- _Activity_:
From the entries below, copy out every line with "Kari" in it.

Data for processing START

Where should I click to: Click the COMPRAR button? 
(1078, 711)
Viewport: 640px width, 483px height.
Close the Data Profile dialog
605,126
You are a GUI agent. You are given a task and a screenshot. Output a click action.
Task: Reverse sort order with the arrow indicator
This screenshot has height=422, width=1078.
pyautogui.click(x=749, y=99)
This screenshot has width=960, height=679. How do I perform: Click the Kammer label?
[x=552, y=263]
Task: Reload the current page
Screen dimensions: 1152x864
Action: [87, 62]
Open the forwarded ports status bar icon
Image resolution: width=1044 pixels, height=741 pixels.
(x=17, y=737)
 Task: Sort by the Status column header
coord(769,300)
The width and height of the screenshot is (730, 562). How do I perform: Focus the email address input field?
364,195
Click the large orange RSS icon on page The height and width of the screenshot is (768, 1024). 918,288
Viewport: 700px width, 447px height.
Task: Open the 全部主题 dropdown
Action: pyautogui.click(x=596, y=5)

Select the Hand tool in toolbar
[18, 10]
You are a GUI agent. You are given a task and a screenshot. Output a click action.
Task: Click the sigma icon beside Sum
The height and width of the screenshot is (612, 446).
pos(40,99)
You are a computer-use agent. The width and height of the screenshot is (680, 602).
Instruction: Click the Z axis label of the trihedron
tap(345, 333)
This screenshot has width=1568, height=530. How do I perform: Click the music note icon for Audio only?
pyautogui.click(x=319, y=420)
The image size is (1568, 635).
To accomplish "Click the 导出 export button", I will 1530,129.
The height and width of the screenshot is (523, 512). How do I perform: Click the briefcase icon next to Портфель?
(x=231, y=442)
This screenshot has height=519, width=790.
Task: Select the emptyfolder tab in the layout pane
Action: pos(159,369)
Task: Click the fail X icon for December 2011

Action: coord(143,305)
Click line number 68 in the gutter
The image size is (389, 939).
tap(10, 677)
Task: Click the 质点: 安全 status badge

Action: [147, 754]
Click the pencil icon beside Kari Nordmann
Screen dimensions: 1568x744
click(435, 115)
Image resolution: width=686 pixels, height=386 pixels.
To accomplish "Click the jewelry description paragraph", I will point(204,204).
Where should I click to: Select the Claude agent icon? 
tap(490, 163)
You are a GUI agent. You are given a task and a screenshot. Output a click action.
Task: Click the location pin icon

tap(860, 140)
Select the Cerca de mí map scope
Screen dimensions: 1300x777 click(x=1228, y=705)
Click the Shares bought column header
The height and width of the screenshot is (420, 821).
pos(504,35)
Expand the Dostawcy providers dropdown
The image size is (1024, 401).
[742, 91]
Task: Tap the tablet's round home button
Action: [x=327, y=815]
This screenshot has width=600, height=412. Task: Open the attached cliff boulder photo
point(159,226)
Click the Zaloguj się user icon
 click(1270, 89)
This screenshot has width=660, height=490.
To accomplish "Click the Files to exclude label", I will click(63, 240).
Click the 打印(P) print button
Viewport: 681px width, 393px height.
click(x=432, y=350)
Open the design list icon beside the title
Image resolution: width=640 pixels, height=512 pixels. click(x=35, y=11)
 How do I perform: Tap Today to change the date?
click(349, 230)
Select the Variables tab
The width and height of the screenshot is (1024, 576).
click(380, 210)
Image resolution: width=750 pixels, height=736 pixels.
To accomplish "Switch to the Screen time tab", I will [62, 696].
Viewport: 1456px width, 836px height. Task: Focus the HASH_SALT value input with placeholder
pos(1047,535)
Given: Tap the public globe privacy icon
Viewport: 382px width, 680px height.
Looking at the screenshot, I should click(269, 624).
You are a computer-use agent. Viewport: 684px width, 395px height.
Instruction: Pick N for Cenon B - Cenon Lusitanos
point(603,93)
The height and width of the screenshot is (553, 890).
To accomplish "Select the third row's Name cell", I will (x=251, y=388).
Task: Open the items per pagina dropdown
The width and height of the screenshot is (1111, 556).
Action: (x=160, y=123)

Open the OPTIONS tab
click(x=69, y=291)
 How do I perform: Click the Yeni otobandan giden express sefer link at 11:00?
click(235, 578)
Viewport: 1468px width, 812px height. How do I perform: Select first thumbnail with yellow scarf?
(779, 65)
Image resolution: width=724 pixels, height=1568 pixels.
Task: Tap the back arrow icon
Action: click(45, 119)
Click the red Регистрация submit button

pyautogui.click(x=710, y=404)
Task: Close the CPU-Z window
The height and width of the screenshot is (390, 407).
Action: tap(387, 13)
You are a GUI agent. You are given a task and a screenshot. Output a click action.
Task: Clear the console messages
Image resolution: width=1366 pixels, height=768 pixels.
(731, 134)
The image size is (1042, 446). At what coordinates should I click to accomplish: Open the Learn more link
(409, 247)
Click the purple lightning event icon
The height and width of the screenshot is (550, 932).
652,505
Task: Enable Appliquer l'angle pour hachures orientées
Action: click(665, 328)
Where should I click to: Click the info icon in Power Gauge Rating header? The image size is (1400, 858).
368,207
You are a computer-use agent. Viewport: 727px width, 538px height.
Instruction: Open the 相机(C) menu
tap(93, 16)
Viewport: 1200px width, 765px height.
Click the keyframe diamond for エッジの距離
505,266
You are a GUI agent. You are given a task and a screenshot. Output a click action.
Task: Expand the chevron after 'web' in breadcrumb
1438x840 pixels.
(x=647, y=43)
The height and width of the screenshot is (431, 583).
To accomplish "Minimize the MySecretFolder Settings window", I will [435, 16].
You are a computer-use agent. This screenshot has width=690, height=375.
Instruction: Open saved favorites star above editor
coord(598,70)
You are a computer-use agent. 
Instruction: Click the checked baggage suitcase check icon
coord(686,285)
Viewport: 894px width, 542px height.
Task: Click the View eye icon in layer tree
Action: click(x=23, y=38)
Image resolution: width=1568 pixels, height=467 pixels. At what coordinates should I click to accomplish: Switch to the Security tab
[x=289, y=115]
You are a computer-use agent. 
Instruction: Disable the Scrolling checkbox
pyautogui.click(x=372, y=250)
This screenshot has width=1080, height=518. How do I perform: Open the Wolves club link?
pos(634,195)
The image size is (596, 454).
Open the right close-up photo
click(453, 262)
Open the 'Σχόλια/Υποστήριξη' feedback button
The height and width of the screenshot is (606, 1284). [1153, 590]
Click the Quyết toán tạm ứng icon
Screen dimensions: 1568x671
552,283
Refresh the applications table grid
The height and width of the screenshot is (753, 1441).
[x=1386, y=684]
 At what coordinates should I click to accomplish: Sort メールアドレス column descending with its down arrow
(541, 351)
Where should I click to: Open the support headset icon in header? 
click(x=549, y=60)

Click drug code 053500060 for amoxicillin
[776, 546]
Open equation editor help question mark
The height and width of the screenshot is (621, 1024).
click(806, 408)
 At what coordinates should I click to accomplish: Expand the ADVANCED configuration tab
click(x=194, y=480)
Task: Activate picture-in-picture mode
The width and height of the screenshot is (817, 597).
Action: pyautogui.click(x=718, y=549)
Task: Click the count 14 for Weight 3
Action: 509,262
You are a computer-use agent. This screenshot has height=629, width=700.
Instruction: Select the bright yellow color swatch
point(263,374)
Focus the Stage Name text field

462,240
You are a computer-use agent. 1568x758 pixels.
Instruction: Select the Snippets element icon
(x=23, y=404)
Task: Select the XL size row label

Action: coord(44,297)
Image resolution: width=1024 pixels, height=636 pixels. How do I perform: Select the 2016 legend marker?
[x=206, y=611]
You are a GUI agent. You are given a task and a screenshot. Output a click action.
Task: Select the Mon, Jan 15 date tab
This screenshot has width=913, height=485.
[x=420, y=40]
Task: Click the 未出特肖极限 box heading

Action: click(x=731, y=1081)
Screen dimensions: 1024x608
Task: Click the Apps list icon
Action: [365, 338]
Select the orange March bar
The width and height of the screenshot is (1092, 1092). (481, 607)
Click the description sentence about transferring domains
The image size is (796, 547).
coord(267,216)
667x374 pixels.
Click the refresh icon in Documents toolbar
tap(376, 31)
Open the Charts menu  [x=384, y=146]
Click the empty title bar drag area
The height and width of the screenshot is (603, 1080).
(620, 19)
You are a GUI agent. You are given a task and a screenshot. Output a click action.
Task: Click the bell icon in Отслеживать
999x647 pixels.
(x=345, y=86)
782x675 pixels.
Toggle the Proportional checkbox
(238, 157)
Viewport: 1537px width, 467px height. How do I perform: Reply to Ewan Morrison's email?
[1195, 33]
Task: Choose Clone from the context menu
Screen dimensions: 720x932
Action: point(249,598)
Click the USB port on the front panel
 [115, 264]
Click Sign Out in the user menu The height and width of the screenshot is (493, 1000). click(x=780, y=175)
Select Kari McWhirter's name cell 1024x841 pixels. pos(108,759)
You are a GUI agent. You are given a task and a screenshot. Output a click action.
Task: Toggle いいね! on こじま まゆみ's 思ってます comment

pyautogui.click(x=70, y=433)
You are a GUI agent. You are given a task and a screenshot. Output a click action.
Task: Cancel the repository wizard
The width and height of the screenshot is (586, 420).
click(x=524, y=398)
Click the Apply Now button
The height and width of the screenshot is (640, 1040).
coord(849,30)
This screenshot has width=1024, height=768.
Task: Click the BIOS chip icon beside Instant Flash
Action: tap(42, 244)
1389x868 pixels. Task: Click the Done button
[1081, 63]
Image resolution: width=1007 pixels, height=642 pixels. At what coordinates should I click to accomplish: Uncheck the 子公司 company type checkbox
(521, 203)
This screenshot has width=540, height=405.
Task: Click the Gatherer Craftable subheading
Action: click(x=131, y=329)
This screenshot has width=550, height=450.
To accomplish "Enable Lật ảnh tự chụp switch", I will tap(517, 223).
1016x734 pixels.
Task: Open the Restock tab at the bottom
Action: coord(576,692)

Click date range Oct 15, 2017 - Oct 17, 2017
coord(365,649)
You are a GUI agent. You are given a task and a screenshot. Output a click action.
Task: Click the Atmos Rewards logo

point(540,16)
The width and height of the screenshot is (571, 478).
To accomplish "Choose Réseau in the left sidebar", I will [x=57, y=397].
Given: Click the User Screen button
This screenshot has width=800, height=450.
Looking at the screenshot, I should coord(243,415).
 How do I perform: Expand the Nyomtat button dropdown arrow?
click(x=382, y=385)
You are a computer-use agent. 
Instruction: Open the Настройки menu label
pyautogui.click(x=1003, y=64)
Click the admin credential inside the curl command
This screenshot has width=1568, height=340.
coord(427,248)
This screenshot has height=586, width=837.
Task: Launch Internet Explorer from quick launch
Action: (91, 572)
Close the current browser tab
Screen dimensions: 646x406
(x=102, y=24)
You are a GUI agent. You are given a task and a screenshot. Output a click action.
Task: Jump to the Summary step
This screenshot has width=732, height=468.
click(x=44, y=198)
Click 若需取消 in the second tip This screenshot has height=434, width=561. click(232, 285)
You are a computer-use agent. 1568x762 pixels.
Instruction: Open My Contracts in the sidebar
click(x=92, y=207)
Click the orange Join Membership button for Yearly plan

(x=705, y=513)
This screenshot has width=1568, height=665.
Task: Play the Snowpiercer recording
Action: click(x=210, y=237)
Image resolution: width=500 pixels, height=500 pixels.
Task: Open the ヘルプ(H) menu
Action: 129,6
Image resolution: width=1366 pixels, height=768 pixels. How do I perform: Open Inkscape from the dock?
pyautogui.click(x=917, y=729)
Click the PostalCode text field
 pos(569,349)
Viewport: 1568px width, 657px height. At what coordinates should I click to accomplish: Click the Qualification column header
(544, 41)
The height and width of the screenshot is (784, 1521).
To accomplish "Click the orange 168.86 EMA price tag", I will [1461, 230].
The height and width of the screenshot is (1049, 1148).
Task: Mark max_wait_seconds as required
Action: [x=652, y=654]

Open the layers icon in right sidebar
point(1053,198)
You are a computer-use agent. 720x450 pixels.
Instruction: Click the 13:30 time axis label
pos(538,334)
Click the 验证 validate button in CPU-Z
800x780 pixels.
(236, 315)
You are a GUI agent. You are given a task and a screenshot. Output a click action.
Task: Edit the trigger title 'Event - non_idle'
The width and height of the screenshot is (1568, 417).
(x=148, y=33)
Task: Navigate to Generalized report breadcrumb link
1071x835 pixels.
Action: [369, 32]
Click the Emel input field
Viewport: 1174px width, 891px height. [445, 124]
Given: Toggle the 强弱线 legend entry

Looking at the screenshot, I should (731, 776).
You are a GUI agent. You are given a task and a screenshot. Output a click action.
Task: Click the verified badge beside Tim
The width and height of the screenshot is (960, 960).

Data for processing END

- _Completed exercise_:
Click the pencil icon beside Kari Nordmann
Select Kari McWhirter's name cell 1024x841 pixels. pos(108,759)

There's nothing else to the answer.